* _RECORDS SHOWN_:
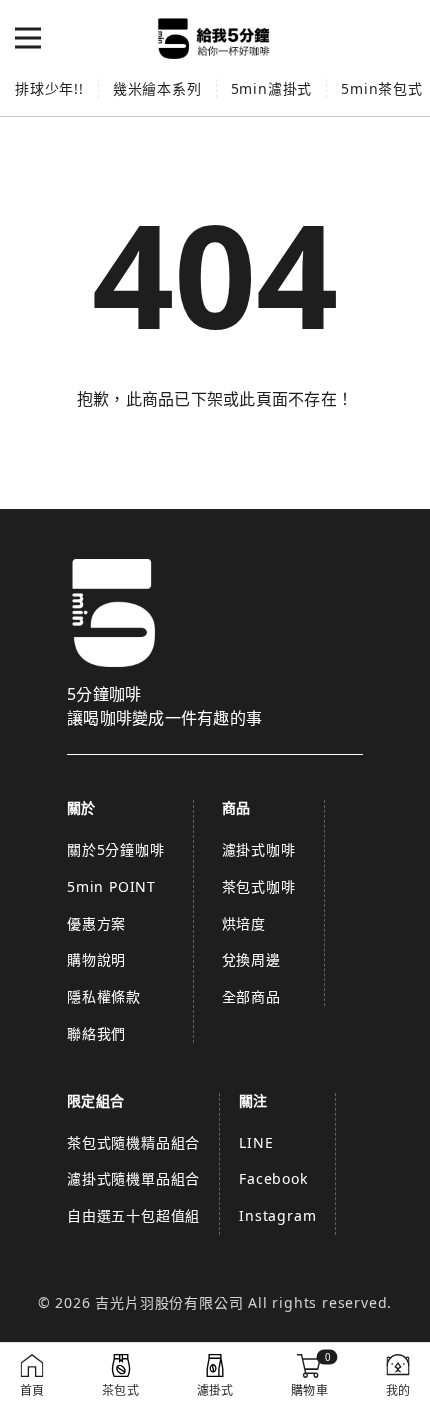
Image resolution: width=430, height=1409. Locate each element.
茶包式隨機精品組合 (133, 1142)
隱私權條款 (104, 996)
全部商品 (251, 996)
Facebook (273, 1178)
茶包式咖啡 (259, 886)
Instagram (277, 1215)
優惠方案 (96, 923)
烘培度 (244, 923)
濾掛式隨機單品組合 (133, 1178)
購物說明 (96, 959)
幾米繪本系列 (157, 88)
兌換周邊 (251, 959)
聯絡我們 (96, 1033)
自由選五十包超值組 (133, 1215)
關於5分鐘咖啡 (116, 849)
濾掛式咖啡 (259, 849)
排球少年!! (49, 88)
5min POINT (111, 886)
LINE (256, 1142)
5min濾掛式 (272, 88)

* * *

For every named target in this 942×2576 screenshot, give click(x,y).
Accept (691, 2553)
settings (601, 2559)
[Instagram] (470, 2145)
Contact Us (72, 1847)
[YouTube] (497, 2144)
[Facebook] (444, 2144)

* _WORK TASK_: What you return must be the lines above that run from the line with "Image resolution: width=430, height=1409." to the line with "聯絡我們 (96, 1033)", inclusive, each copied exactly.

* _ANSWER BOX_:
Image resolution: width=430, height=1409. Locate each element.
茶包式隨機精品組合 (133, 1142)
隱私權條款 (104, 996)
全部商品 (251, 996)
Facebook (273, 1178)
茶包式咖啡 (259, 886)
Instagram (277, 1215)
優惠方案 (96, 923)
烘培度 (244, 923)
濾掛式隨機單品組合 (133, 1178)
購物說明 (96, 959)
幾米繪本系列 (157, 88)
兌換周邊 (251, 959)
聯絡我們 (96, 1033)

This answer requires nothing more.